▸ **What needs to be done**
Write the listing out once more, with every line exactly as it stands.

▸ **Supplied entries**
□ □ □
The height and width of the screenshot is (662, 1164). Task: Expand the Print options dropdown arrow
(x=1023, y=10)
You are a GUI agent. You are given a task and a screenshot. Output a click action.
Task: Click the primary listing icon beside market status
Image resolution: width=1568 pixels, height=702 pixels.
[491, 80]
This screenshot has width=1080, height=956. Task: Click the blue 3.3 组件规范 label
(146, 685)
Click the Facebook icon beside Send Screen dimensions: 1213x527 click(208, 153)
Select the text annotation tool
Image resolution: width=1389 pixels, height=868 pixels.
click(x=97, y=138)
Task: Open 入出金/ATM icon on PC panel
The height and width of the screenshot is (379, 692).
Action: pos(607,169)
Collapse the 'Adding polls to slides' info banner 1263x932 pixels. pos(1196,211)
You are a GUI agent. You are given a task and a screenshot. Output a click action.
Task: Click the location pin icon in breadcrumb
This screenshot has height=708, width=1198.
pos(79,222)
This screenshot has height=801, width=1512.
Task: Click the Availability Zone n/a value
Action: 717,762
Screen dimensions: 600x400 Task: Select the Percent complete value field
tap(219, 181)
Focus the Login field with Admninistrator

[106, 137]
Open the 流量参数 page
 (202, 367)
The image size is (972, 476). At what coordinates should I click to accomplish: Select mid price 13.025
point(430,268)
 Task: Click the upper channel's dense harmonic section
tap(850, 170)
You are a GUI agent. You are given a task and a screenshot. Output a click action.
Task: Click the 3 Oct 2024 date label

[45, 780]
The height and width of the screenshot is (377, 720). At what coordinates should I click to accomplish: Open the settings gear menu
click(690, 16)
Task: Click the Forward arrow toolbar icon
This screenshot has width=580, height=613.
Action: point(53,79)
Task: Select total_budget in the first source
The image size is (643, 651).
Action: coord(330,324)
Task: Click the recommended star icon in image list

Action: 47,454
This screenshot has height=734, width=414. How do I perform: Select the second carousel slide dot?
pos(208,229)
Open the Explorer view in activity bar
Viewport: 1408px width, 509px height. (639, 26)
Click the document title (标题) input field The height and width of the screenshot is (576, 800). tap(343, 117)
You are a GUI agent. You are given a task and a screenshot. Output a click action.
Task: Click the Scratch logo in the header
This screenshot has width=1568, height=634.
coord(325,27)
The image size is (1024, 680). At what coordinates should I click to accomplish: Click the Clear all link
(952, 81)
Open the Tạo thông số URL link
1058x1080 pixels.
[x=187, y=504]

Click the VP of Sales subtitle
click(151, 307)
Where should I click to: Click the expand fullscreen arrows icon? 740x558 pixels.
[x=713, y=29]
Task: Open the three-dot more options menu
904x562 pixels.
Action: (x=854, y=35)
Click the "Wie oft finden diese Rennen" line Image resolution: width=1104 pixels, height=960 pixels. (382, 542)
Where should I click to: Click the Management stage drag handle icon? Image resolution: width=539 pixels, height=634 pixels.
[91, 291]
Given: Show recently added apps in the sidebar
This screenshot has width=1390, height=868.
□ □ □
▸ **Exercise solution**
The height and width of the screenshot is (662, 1164). Task: Expand the Print options dropdown arrow
(x=1023, y=10)
You are a GUI agent. You are given a task and a screenshot. Output a click action.
Task: Click the primary listing icon beside market status
Image resolution: width=1568 pixels, height=702 pixels.
[491, 80]
This screenshot has width=1080, height=956. Task: Click the blue 3.3 组件规范 label
(146, 685)
Click the Facebook icon beside Send Screen dimensions: 1213x527 click(208, 153)
Select the text annotation tool
Image resolution: width=1389 pixels, height=868 pixels.
click(x=97, y=138)
Task: Open 入出金/ATM icon on PC panel
The height and width of the screenshot is (379, 692).
Action: pos(607,169)
Collapse the 'Adding polls to slides' info banner 1263x932 pixels. pos(1196,211)
You are a GUI agent. You are given a task and a screenshot. Output a click action.
Task: Click the location pin icon in breadcrumb
This screenshot has height=708, width=1198.
pos(79,222)
This screenshot has height=801, width=1512.
Task: Click the Availability Zone n/a value
Action: 717,762
Screen dimensions: 600x400 Task: Select the Percent complete value field
tap(219, 181)
Focus the Login field with Admninistrator

[106, 137]
Open the 流量参数 page
 (202, 367)
The image size is (972, 476). At what coordinates should I click to accomplish: Select mid price 13.025
point(430,268)
 Task: Click the upper channel's dense harmonic section
tap(850, 170)
You are a GUI agent. You are given a task and a screenshot. Output a click action.
Task: Click the 3 Oct 2024 date label

[45, 780]
The height and width of the screenshot is (377, 720). At what coordinates should I click to accomplish: Open the settings gear menu
click(690, 16)
Task: Click the Forward arrow toolbar icon
This screenshot has width=580, height=613.
Action: point(53,79)
Task: Select total_budget in the first source
The image size is (643, 651).
Action: coord(330,324)
Task: Click the recommended star icon in image list

Action: 47,454
This screenshot has height=734, width=414. How do I perform: Select the second carousel slide dot?
pos(208,229)
Open the Explorer view in activity bar
Viewport: 1408px width, 509px height. (639, 26)
Click the document title (标题) input field The height and width of the screenshot is (576, 800). tap(343, 117)
You are a GUI agent. You are given a task and a screenshot. Output a click action.
Task: Click the Scratch logo in the header
This screenshot has width=1568, height=634.
coord(325,27)
The image size is (1024, 680). At what coordinates should I click to accomplish: Click the Clear all link
(952, 81)
Open the Tạo thông số URL link
1058x1080 pixels.
[x=187, y=504]

Click the VP of Sales subtitle
click(151, 307)
Where should I click to: Click the expand fullscreen arrows icon? 740x558 pixels.
[x=713, y=29]
Task: Open the three-dot more options menu
904x562 pixels.
Action: (x=854, y=35)
Click the "Wie oft finden diese Rennen" line Image resolution: width=1104 pixels, height=960 pixels. (382, 542)
Where should I click to: Click the Management stage drag handle icon? Image resolution: width=539 pixels, height=634 pixels.
[91, 291]
Given: Show recently added apps in the sidebar
This screenshot has width=1390, height=868.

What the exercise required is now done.